The band released their debut EP “Black Smoke Rising” in April this year, which landed on Billboard 200 only one month later. Now, only seven months after its release, they’ve released a full-length album, or double EP, “From The Fires,” which consists of the original four EP tracks and four brand new songs.

The album begins with the track “Safari Song,” which was on their EP and opens with a raunchy ’70s throwback riff from guitarist Jake Kiszka, followed by a piercing “Oh yeah” from Josh Kiszka. Similar to many songs by the legendary British rock ‘n’ roll band, “Safari Song” is about a man who is clearly struggling to get his message of love through to his adored lover, and Josh Kiszka keeps the Zeppelin comparison authentic with more than one “Ooh mama” per chorus. Not to mention the final note of the song is a high pitched “Ohh” that sounds like it was stolen from the pipes of Robert Plant himself. A “loose” feel and light-hitting tone from the drums throughout the entire song adds that extra classic-sounding edginess to the opening track.

The second song on the album is “Edge of Darkness,” which is a newly added song. This track opens with guitar as well, but is notably less flashy and sets the mood for a moderately more serious tone before the vocals come in with an ear-clenching, high-pitched, “Every day is a new day.” Still sticking to their apparently ’70s-style roots, the song doesn’t sound like it was recorded this year — or decade even — but highlights a more serious and mature side of the band than the previous opening track.
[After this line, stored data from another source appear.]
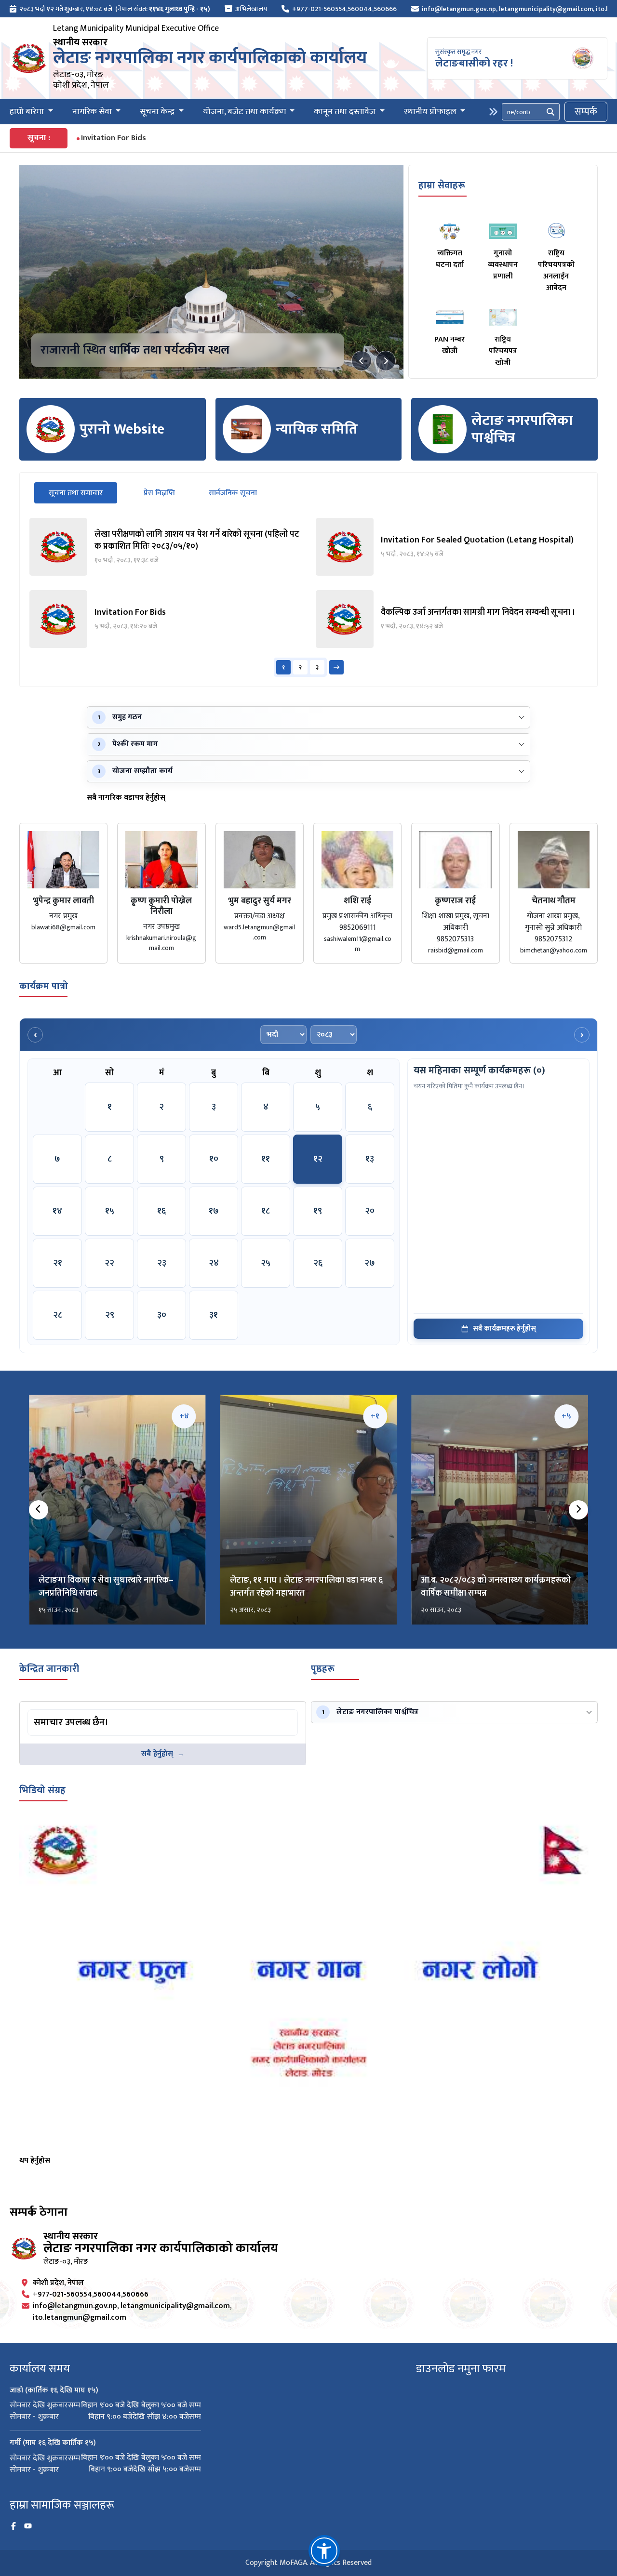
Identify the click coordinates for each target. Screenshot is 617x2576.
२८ (57, 1315)
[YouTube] (28, 2526)
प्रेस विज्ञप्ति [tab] (159, 493)
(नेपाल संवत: (162, 9)
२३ (161, 1263)
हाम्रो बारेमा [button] (28, 112)
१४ (57, 1211)
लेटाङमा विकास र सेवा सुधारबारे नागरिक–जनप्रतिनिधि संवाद (106, 1586)
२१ (57, 1263)
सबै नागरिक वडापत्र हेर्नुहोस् (126, 798)
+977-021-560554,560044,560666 (344, 9)
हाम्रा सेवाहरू (441, 185)
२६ (317, 1263)
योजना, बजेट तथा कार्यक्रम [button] (245, 112)
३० (161, 1315)
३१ (213, 1315)
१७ (214, 1211)
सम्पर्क (586, 112)
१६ (161, 1211)
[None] (211, 272)
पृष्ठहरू (323, 1669)
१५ (109, 1211)
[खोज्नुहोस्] (550, 112)
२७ (369, 1263)
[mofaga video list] (308, 1984)
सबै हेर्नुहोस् (157, 1753)
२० (370, 1211)
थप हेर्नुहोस (34, 2160)
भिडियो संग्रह (42, 1790)
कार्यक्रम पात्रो (43, 986)
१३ (369, 1159)
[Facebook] (13, 2526)
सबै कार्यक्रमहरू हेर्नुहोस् (504, 1328)
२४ (214, 1263)
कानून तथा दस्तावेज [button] (345, 112)
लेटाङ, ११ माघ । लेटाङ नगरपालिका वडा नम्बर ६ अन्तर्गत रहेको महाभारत (306, 1586)
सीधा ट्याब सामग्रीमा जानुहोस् (66, 1710)
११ (265, 1159)
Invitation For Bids (113, 138)
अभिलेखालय (251, 9)
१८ (265, 1211)
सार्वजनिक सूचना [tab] (233, 493)
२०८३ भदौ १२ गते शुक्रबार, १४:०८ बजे (65, 9)
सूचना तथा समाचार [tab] (83, 493)
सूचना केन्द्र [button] (158, 112)
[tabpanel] (308, 597)
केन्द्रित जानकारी (49, 1669)
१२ (317, 1159)
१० (213, 1159)
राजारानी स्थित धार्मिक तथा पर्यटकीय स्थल (134, 350)
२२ (109, 1263)
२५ (265, 1263)
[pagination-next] (336, 667)
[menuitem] (110, 9)
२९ (109, 1315)
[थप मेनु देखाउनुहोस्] (493, 112)
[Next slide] (386, 361)
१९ (317, 1211)
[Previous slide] (361, 361)
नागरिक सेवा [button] (93, 112)
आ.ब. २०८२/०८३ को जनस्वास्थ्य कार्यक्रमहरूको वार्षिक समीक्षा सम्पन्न (496, 1586)
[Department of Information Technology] (29, 58)
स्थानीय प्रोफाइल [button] (431, 112)
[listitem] (165, 547)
Guitarist Jake Kiszka gets to show off a bit with an extended guitar solo that concludes the track.

“Flower Power,” another track from their previous EP, follows before new track “A Change is Gonna Come,” which is a Sam Cooke cover that displays a bit of the band’s soul side. A slow tempo, less gritty guitar tone and a simple but groovy baseline over a familiar soul tune was the perfect way to reach the softer side of an audience hungry for ’60s and ’70s nostalgia. The song even features a church gospel-like chorus to really bring home the point that this band can do more than sound like a modern Zeppelin.

Arguably the most praiseworthy track of the four newest released songs is “Talk on the Street,” the second-to-last song on the full-length album. The upbeat rock song is possibly the first and only song on the album that isn’t an immediate “blast from the past” in style and song structure. Although still containing angelic harmonies and progressive chord changes resembling artists from the late ’70s and early ’80s, the vocals remain relatively modest, the drums have a “tighter” feel and the guitar solo has maybe half the grit as “Safari Song.” In fact, it’s the only song that doesn’t really sound like Zeppelin at all, which answers the lingering question on everyone’s mind: Are they a rip off of Led Zeppelin?

Whether people think they are copying or trying to be exactly like the legendary British band, the quality of music has to be acknowledged, and to say it’s good is an extraordinary understatement. They are making music that professional musicians in the industry wish they could make and are finding themselves at the top of Billboard early in their career as a result.

“From The Fires” continues beautifully where their EP, “Black Smoke Rising,” left off. Rock ‘n’ roll-hungry fans who appreciated the first EP will definitely enjoy the four new songs, and those who are just discovering the band will have a great album to immerse themselves in.